Résumer Quo vadis ? serait trop long, aussi souhaiterais-je vous donner quelques éléments de compréhension de l’histoire et surtout quelques raisons de le lire au cas où vous n’auriez jamais franchi le pas.

Le récit se passe donc sous le règne de Néron, quelques dizaines d’années après la mort de Jésus, plus exactement en 64 après Jésus-Christ. Vinicius est un patricien romain qui s’éprend de Lygie, fille du roi des Lygiens (correspondant en fait à la Pologne). Il se confie à son oncle et confident Pétrone, un proche de Néron, qui le conseille pour conquérir la jeune femme. Et nous voici ainsi partis dans une longue histoire puisque l’amour de Vinicius pour Lygie se heurte d’abord à la religion chrétienne, à laquelle se réfère la jeune femme, avant de se confronter aux vicissitudes de l’époque, à savoir le martyre des chrétiens sous Néron.

La chrétienté est l’un des piliers du livre. On y découvre les chrétiens vivant dans la pauvreté, pardonnant à leur ennemis, prêchant l’humilité, la vertu et la miséricorde : on imagine donc sans mal la véritable révolution apportée par cet essor du christianisme. Paul et Pierre font partie du décor du livre ; voici d’ailleurs ce que Vinicius écrit après sa rencontre avec Paul :

J’avais fait la connaissance la veille d’un homme étrange, un certain Paul de Tarse avec lequel je m’étais entretenu du Christ et de sa doctrine ; sa parole était si puissante que chacun de ses mots me faisait l’effet d’ébranler les bases de notre monde. Ce même homme me rendit visite après le départ de Lygie et me dit : « Lorsque Dieu aura ouvert tes yeux à la lumière, lorsqu’il en fera tomber les taies, comme il a fait tomber la taie des miens, tu sentiras alors qu’elle a agi raisonnablement, et peut-être alors la retrouveras-tu. »

L’un des aspects très intéressants du livre réside dans la description de la vie romaine de l’époque, en premier lieu celle de Néron et de ses courtisans. On y revit les orgies, les déplacements de la cour comportant plus de 10.000 hommes (!) de façon très vivante. Une large place est dédiée à l’incendie de Rome (dont l’origine est attribuée dans ce livre à Néron), le chaos indescriptible qui le suit, et le comportement à moitié fou de l’Empereur qui, hors de Rome, ne veut rentrer dans la ville que la nuit pour saisir toute l’intensité du feu et ne pense qu’aux vers qu’il pourra en tirer :

Le passé de Rome flambait.
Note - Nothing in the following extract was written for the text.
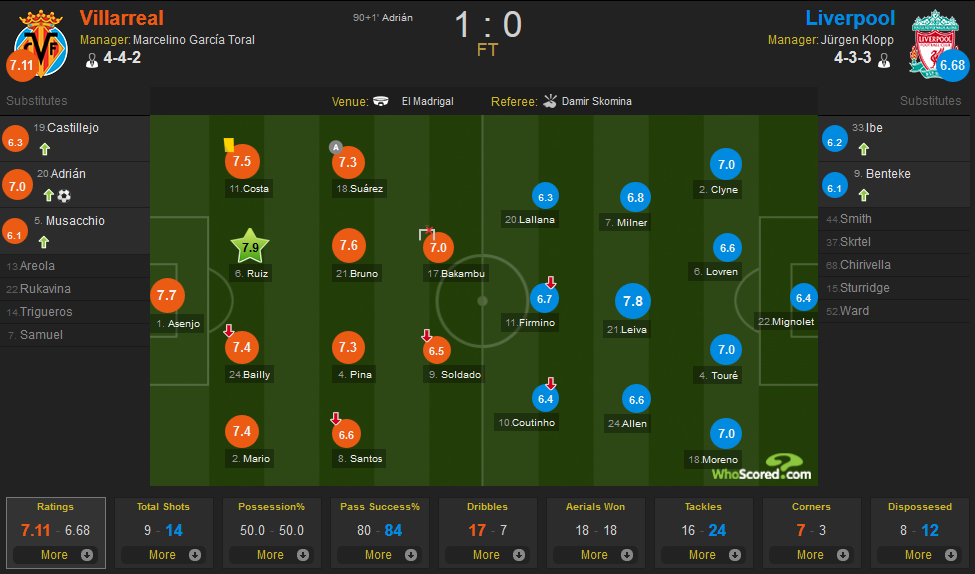975x574 pixels.
Task: Click Suárez's assist badge icon
Action: [336, 147]
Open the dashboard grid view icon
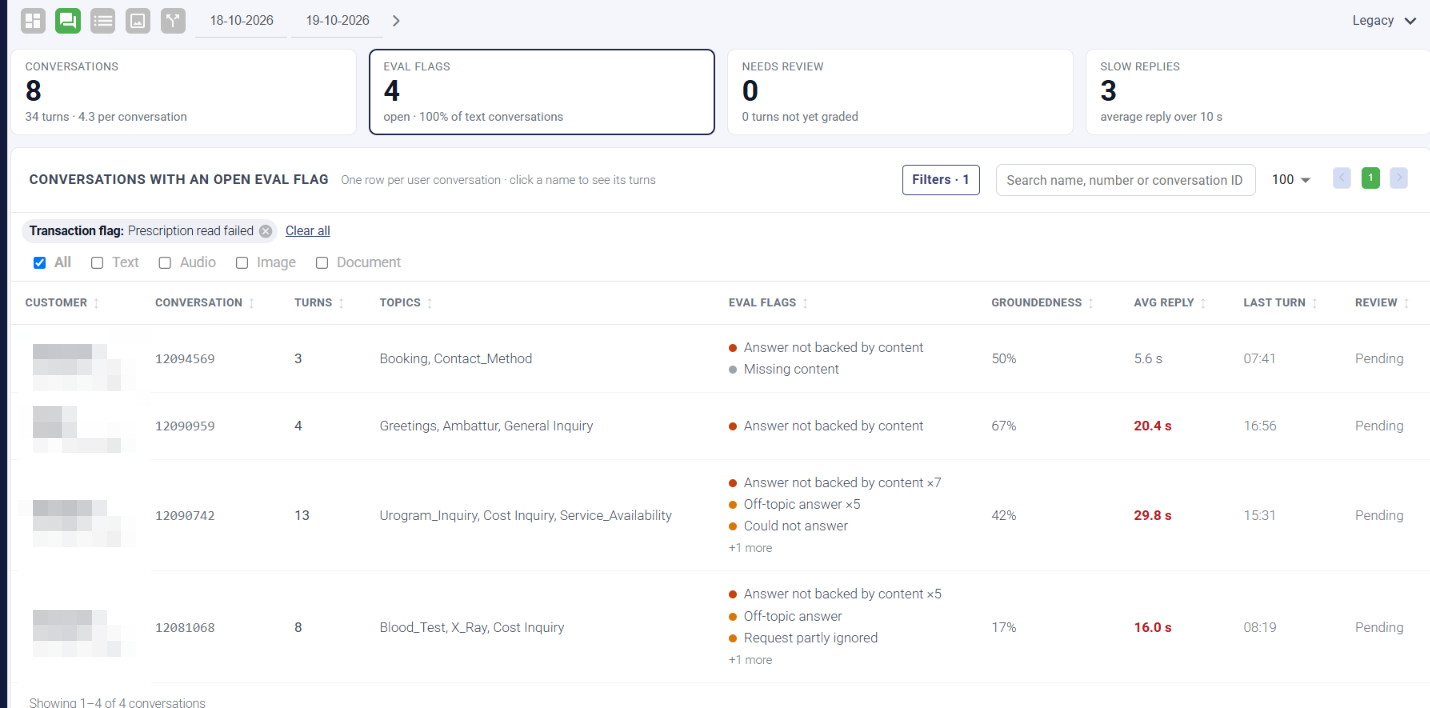The width and height of the screenshot is (1430, 708). 33,20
Et lui, César, restait là, luth en main, avec le masque de l’auteur tragique. Sa pensée n’allait point vers la patrie près de s’anéantir. Il songeait à la pose et aux périodes pathétiques qui pourraient lui servir à exprimer la grandeur du désastre, provoquer la plus grande admiration et lui valoir le plus d’applaudissements.

Enfin, les pages dédiées au martyre des chrétiens sont très fortes, et à la limite du supportable. Considérés comme responsable de l’incendie de Rome, ils furent en effet arrêtés et livrés à l’appétit des jeux des Romains (« Du pain et des jeux »), et surtout à celui des bêtes sauvages dans les arènes.
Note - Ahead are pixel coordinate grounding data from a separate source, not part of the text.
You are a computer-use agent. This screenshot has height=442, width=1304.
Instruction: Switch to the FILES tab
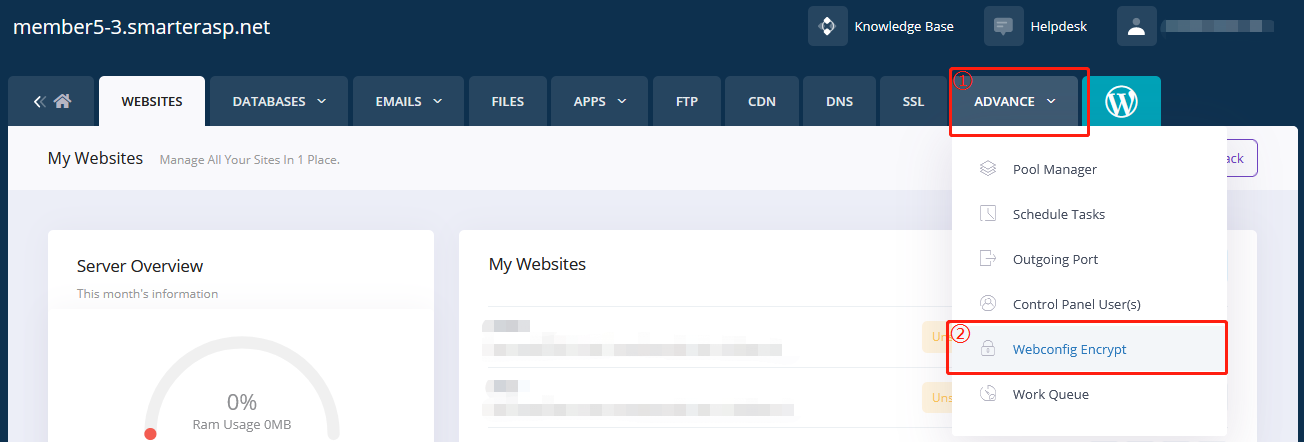click(507, 101)
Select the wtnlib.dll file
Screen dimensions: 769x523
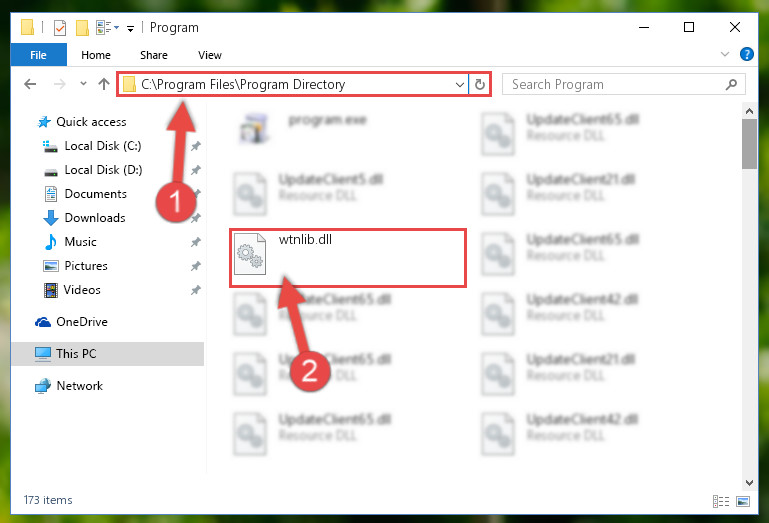pos(348,258)
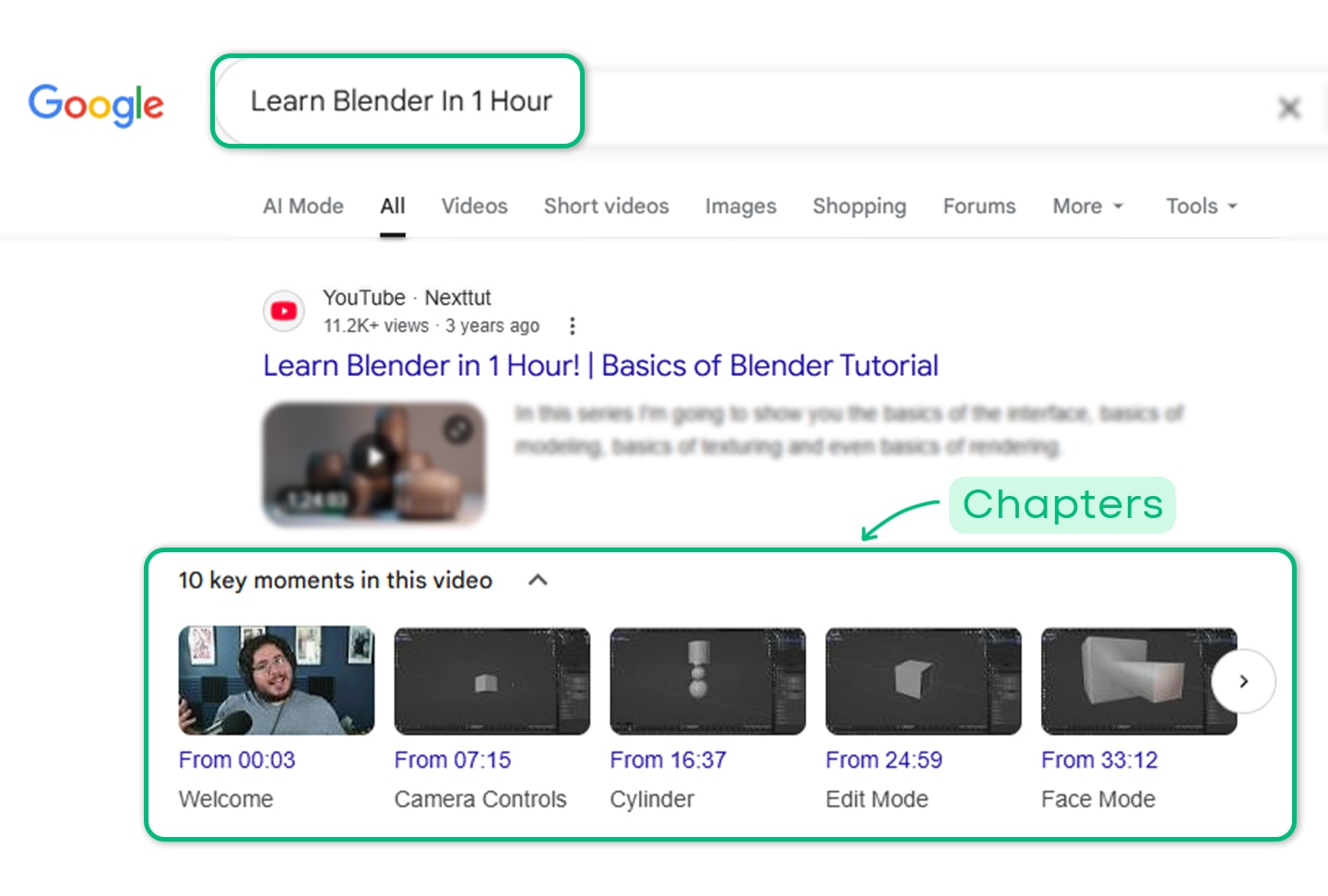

A me lire, vous vous dîtes peut-être que ce livre n’est pas pour vous en raison du caractère historique marqué. Si ce dernier est très important, le livre offre beaucoup plus au lecteur : un véritable dépaysement, un fort suspens autour de l’histoire d’amour entre Lygie et Vinicius, et une très jolie exaltation des valeurs qui habitaient les premiers chrétiens et qui sont susceptibles de toucher bien des lecteurs.

Sans grande surprise, vous comprendrez que je vous conseille :

X d’acheter ce livre chez votre libraire ou bouquiniste

de l’emprunter dans votre bibliothèque

de lire autre chose

Qo vadis ? de Henryk Sienkiewicz, traduit du polonais par Ely Halpérine-Kaminski. Flammarion, 2005, 540 pages.

Ce livre a été lu dans le cadre du Mois de l’Europe de l’Est d’Eva, Patrice et Goran et du défi lancé en mars par Madame lit autour des Prix Nobel de littérature

24 réflexions sur “Henryk Sienkiewicz – Quo vadis ?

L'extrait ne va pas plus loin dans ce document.